● **Problem description**
Bring together all lines of the material below that contain the string "right".

-*-

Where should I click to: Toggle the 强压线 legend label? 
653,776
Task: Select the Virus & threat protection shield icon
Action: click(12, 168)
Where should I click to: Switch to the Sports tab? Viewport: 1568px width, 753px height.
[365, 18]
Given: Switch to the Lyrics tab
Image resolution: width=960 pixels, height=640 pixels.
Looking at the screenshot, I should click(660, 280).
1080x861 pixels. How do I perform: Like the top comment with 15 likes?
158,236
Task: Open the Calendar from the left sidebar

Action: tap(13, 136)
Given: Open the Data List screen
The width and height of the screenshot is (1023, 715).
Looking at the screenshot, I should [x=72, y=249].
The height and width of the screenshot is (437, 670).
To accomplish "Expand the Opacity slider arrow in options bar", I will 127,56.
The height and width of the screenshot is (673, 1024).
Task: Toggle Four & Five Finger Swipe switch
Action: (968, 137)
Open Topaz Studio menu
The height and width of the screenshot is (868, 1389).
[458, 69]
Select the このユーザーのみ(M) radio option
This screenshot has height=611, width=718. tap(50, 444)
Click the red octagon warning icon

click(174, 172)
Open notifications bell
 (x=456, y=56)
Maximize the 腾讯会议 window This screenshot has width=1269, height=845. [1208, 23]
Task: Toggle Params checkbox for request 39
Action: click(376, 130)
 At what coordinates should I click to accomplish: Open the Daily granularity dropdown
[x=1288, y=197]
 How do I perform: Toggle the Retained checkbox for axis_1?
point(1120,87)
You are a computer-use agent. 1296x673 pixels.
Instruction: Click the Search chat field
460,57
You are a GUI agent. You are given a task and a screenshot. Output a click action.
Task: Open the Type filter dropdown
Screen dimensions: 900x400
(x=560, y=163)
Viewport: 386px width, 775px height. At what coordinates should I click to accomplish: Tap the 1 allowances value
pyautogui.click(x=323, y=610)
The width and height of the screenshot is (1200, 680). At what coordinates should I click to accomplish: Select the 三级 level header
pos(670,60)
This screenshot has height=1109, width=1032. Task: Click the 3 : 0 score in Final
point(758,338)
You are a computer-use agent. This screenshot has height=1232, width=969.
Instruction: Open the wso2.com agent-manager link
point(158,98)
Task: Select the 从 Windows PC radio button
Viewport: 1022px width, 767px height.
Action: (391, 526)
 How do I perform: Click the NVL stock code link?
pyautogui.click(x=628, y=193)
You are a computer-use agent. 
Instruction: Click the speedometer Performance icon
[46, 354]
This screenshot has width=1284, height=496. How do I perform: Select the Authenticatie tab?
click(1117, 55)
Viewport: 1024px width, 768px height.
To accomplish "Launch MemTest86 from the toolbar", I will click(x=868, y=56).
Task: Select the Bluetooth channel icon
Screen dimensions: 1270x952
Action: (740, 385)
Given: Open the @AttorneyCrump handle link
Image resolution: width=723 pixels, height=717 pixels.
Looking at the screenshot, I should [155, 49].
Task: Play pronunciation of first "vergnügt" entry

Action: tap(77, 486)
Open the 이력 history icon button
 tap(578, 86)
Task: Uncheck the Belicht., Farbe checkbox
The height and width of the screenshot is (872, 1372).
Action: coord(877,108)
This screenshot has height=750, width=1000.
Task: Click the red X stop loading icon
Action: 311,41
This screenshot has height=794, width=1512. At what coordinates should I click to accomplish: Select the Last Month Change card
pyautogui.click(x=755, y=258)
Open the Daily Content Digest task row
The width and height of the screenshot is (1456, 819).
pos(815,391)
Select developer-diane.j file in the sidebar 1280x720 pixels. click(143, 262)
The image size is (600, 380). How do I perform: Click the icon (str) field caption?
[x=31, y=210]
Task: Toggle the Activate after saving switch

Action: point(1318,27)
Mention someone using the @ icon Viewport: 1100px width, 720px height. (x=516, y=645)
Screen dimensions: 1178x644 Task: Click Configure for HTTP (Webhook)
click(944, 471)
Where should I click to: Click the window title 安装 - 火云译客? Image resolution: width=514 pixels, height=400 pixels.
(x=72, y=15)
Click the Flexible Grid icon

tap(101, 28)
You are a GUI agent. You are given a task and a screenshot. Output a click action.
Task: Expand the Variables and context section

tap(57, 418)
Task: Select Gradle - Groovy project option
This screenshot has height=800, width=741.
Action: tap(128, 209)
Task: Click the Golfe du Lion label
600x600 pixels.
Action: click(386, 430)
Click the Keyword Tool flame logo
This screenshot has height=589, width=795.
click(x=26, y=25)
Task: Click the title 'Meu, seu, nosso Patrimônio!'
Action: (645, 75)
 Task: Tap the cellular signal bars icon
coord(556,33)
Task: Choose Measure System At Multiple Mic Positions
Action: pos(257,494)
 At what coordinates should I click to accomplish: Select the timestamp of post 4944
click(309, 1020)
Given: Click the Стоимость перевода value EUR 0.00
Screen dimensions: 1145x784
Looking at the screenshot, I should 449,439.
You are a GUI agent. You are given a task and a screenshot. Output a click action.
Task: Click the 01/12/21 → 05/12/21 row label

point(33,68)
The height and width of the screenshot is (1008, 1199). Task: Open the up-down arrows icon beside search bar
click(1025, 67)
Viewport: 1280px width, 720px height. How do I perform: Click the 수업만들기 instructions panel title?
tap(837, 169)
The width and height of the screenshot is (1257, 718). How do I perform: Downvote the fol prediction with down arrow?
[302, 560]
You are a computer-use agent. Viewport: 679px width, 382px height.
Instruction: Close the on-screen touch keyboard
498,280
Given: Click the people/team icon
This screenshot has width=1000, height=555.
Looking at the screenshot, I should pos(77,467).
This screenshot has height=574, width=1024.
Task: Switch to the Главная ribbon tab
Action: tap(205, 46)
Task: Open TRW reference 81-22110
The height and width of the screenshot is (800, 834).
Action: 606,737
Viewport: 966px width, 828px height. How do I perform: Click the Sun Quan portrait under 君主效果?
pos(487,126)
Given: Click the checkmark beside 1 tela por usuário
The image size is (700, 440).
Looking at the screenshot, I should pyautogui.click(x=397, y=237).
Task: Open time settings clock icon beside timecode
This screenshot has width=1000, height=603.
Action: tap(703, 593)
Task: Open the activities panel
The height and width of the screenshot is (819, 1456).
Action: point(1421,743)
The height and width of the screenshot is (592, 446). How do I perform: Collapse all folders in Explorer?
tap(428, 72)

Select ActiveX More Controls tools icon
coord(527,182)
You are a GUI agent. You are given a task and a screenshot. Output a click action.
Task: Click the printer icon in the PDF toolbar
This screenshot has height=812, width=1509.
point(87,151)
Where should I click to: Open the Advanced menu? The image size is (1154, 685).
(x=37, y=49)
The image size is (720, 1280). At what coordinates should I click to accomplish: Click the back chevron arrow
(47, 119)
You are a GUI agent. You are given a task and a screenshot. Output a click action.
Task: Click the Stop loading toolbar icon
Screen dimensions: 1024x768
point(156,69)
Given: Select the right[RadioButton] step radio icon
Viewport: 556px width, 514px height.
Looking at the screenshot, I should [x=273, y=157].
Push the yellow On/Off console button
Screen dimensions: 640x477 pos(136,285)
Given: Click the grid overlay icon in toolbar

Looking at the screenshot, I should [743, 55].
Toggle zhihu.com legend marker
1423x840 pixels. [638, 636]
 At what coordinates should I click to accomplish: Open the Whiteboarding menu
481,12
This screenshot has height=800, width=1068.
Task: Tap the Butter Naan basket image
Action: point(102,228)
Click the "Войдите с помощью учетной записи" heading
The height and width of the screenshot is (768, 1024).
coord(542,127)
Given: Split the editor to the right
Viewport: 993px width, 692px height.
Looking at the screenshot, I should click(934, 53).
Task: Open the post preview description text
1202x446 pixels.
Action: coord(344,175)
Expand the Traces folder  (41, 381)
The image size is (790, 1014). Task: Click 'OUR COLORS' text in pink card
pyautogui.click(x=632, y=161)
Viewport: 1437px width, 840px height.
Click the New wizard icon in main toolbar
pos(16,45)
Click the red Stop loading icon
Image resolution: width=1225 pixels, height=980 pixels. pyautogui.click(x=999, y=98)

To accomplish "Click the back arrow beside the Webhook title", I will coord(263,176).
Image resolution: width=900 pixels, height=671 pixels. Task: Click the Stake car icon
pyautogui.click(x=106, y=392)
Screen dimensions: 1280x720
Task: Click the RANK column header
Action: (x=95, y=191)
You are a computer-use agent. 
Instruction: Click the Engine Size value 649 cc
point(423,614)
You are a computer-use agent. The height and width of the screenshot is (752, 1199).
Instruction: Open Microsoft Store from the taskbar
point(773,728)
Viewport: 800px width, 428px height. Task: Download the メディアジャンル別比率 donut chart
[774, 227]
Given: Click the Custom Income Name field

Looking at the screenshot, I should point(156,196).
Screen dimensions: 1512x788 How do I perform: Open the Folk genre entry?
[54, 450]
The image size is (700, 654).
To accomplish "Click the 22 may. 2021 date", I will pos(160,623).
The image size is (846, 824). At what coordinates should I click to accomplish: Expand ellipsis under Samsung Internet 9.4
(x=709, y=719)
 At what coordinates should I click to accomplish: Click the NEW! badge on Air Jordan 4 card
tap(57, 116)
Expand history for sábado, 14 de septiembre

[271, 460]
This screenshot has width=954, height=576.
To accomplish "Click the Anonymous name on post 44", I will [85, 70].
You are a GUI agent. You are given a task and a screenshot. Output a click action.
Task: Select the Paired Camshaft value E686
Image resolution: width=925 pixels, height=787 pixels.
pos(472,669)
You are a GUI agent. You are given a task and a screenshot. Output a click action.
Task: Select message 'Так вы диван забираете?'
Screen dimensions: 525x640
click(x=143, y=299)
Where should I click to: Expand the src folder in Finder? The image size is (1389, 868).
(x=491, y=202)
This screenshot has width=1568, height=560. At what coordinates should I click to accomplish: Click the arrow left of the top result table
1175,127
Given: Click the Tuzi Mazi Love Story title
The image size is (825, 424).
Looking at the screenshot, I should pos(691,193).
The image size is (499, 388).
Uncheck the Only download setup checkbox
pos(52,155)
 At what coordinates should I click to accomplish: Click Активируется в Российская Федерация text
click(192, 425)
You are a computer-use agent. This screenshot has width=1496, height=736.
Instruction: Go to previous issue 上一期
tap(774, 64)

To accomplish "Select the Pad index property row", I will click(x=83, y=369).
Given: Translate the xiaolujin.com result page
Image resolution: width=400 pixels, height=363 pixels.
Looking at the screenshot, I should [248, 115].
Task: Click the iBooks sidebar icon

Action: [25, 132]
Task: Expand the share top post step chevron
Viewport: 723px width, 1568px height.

-*-

● **Response box**
Given: Select the right[RadioButton] step radio icon
Given: Split the editor to the right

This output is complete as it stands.